──────── TEXT PROVIDED

Oh, fuck off with this bullshit. Anyone politically conscious enough to call themselves a leftist is overwhelmingly more likely to cast a Biden vote than pretty much any other group you could carve out.

The left tells centrist morons how to appeal to average Americans. Centrist morons ignore the left. Average Americans stay home on election day. Centrist morons assume it's because they're leftists since the leftists warned them .

It's bad enough the left has to keep voting for establishment goons. It's intolerable that we are the first place they look for a scapegoat when they fall on their fat asses. Hillary lost because of Hillary, and that's on the Democratic establishment and primary voters who nominated an arrogant hag.

[–] Splenetic@lemm.ee 26 points 2 months ago (2 children)

My 2c as a non American: The politically active "far-left" will likely hold their noses & vote for Biden as "damage reduction".

The non-voters will be the disenfranchised, suppressed and the "non-political".

Then whatever happens, democrats will blame the "far-left" and talk about how they could have done better if only they'd appealed to some imaginary conservative swing voter who doesn't exist.

[–] sOlitude24k@lemmy.myserv.one 24 points 2 months ago (1 children)

I'll end up voting for Biden. Not psyched about it, but pragmatically the alternative is so much worse. Might get shit from the ultratankies and hexbros, but I'd rather do damage control than whine about Biden and do nothing while an actual fascist snakes his way back in.

It doesn't feel good. And it isn't good. But this is the reality we live in at the moment.

[–] PugJesus@lemmy.world 16 points 2 months ago* (last edited 2 months ago) (1 children)

Thank you, comrade. I mean it. 2000 wasn't like this. 2004 wasn't like this. 2008 and 2012 weren't like this. The opposition was cretinous and eager to violate what rights they could, our failure to defeat them in 2000 and 2004 caused hundreds of thousands of deaths, minimum, and is a stain on our soul, but they weren't a direct threat to democracy itself. More than happy to cheat if they could, but not trying to fundamentally dismantle the system. This? Trump? I don't know that we would survive a second term - large amounts of 'us' and the republic itself.

The vote for the Dem candidate (one hopes not Biden) is essential against fascism.

[–] whoreticulture@lemmy.world 2 points 2 months ago (1 children)

2000 was like this, the Supreme Court literally passed a law to get Bush to win the presidency.

George W. Bush and Al Gore. On December 8, the Florida Supreme Court had ordered a statewide recount of all undervotes, over 61,000 ballots that the vote tabulation machines had missed. The Bush campaign immediately asked the U.S. Supreme Court to stay the decision and halt the recount. Justice Antonin Scalia, convinced that all the manual recounts being performed in Florida's counties were illegitimate, urged his colleagues to grant the stay immediately.[1] On December 9, the five conservative justices on the Court granted the stay, with Scalia citing "irreparable harm" that could befall Bush, as the recounts would cast "a needless and unjustified cloud" over Bush's legitimacy. In dissent, Justice John Paul Stevens wrote that "counting every legally cast vote cannot constitute irreparable harm."[1]

Why do you feel the need to lie about this?

────────────────
──────── DATA LISTING

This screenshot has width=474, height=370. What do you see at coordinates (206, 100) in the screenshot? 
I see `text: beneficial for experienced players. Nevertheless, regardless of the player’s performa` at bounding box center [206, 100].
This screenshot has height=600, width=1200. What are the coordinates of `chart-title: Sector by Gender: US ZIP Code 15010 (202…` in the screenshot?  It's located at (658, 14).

────────────────
──────── DATA LISTING

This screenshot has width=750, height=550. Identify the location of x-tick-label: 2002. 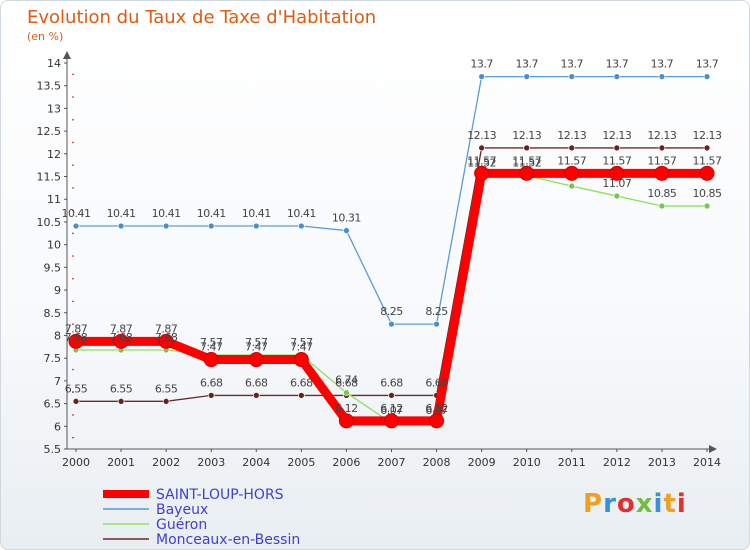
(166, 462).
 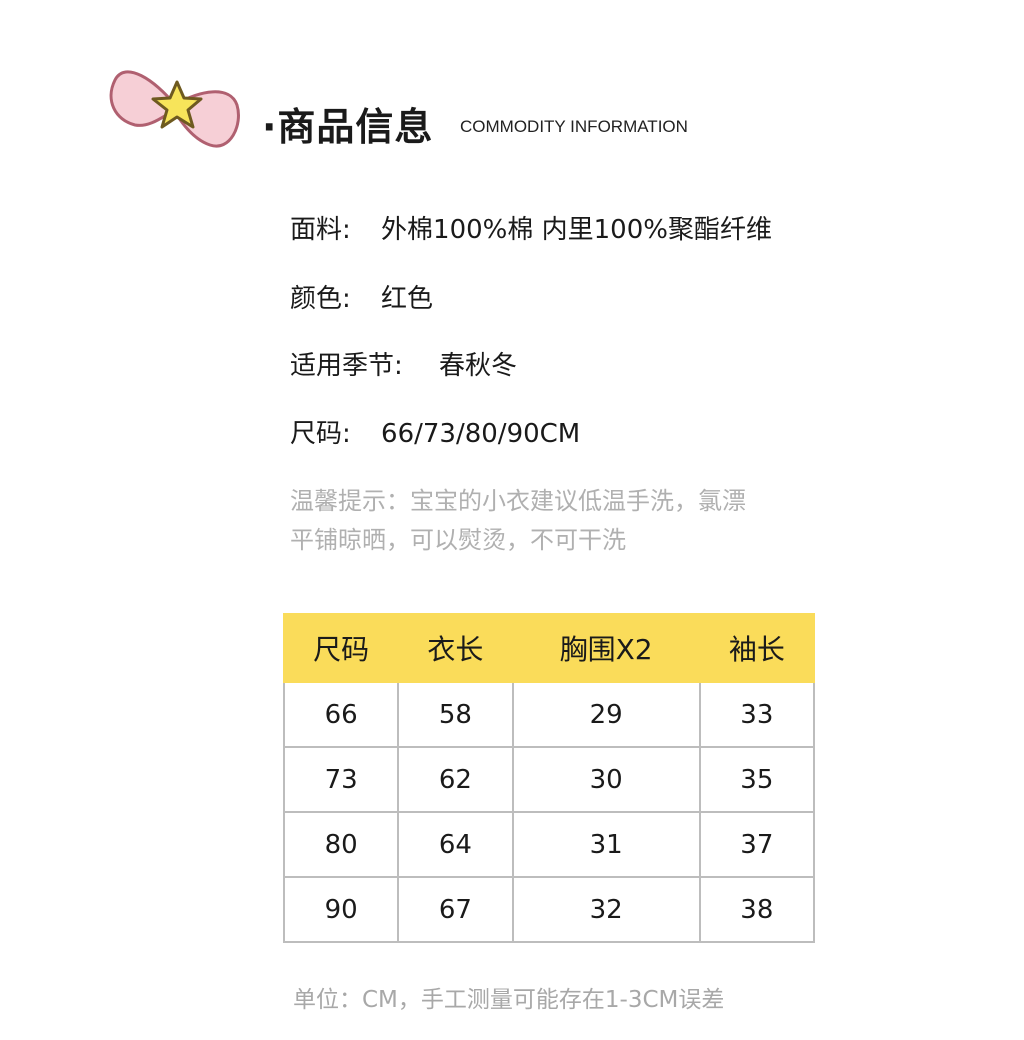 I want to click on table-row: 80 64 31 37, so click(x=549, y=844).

────────────────

■ **TASK**:
List every username that appears in the forum thread about voting for Biden. None of the entries are needed here.

■ **EXPECTED ANSWER**:
Splenetic@lemm.ee
sOlitude24k@lemmy.myserv.one
PugJesus@lemmy.world
whoreticulture@lemmy.world